Certamente. Perché potrebbe diventare una pietra miliare, con i contratti che tornano ad avere la giusta autorevolezza rispetto alle leggi, anche in vista delle prossime elezioni e della legislatura che verrà. Il contratto deve infatti tornare a ripristinare regole che siano esigibili. Non dimentichiamo che il legislatore agisce sui tempi lunghi, mentre i contratti si sottoscrivono incrociando i bisogni ed hanno un’applicabilità sul momento.

 

Torniamo agli aumenti: si parla di trasformare il bonus per l’aggiornamento professionale da 500 euro in incrementi stipendiali, anche se si tratta di emolumenti finalizzati. Cosa ci dice?

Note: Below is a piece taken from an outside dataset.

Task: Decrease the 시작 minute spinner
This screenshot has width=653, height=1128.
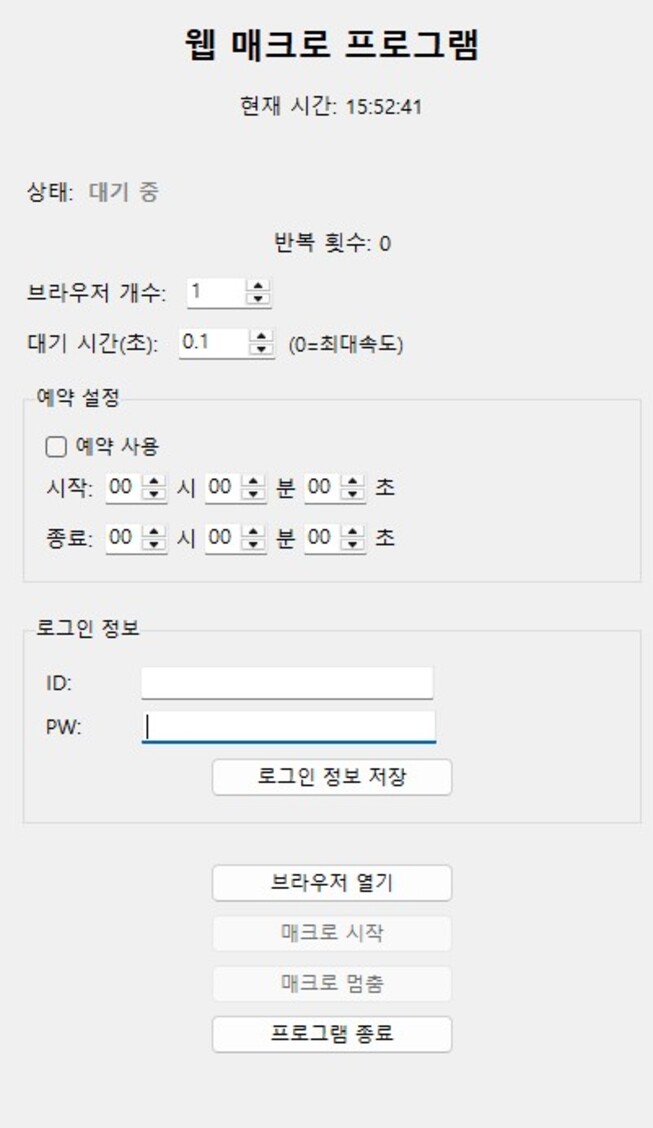Action: pyautogui.click(x=252, y=494)
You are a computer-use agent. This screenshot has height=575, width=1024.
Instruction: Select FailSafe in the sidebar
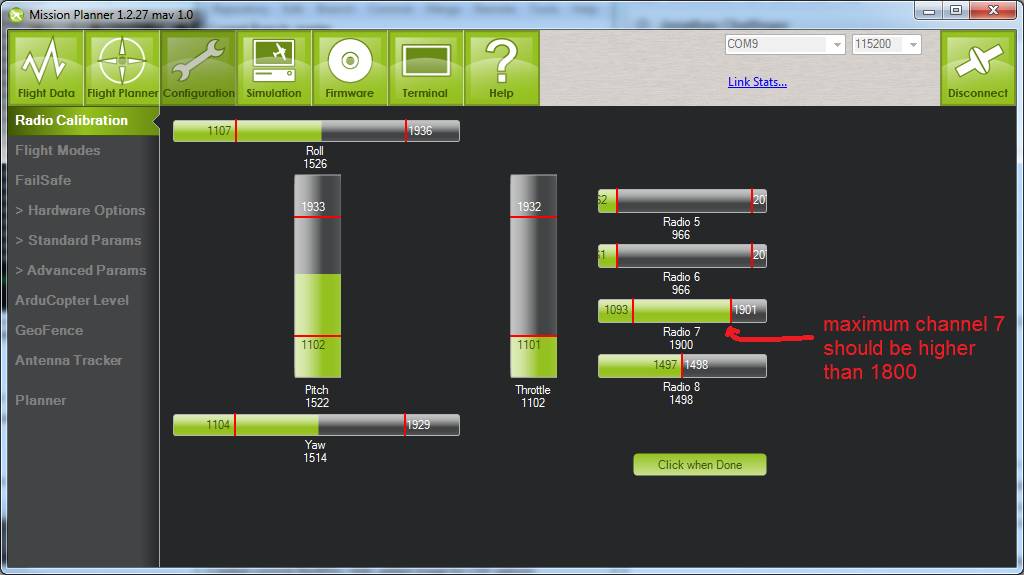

È un argomento su cui si può discutere. Esistendo questo vincolo, si potrebbe legare l’incremento a chi opera con maggiore impegno, come chi lavora in condizioni difficili e con evidenti disagi.

 

Quindi, ritenete archiviato il periodo degli aumenti a ‘pioggia’ e automatici per tutti?

Di sicuro, per tutti i lavoratori, Ata compresi, dimenticati dalla riforma, bisogna recuperare l’inflazione e la mancata applicazione dell’indennità di vacanza contrattuale. Perché le retribuzioni devono tornare ad essere un riconoscimento professionale adeguato al lavoro che si svolge. Inoltre, anche gli scatti di anzianità vanno assolutamente mantenuti. Del resto, si potrà parlare in contrattazione.

 

Quando arriverà l’accordo?

Occorre aprire il tavolo della trattativa. Speravamo per l’inizio di settembre. Ora confidiamo per la fine del mese.

 

Da cosa dipende questo ritardo ulteriore che si somma agli otto anni di blocco?

Dal ministero dell’Economia e delle Finanze. È il Mef che decide quando licenziare l’atto di indirizzo. Purtroppo, probabilmente per questo ministero più si avvicina il 31 dicembre e meglio è. I motivi li potete immaginare. Ma per noi non si può più aspettare.

 

Non è la prima volta che il Mef crea problemi alla scuola…

Infatti, è una costante. Non solo per gli stipendi del personale, davvero troppo bassi. È accaduto, di recente, anche con i 25mila posti da portare in organico di diritto, poi ridotti di quasi 10mila unità proprio per l’opposizione del ministero dell’Economia. Eppure, uno dei problemi più rilevanti della nostra scuola è proprio la mancata cancellazione dei tanti posti ancora in organico di fatto. Lo stesso ostruzionismo è stato riscontrato con il personale Ata, trascurato dal legislatore della Legge 107/15. E nei mesi scorsi pure con il concorso per dirigenti scolastici, il cui bando ora dovrebbe finalmente essere in via di pubblicazione.

 

Se la sente di mandare un messaggio al Mef?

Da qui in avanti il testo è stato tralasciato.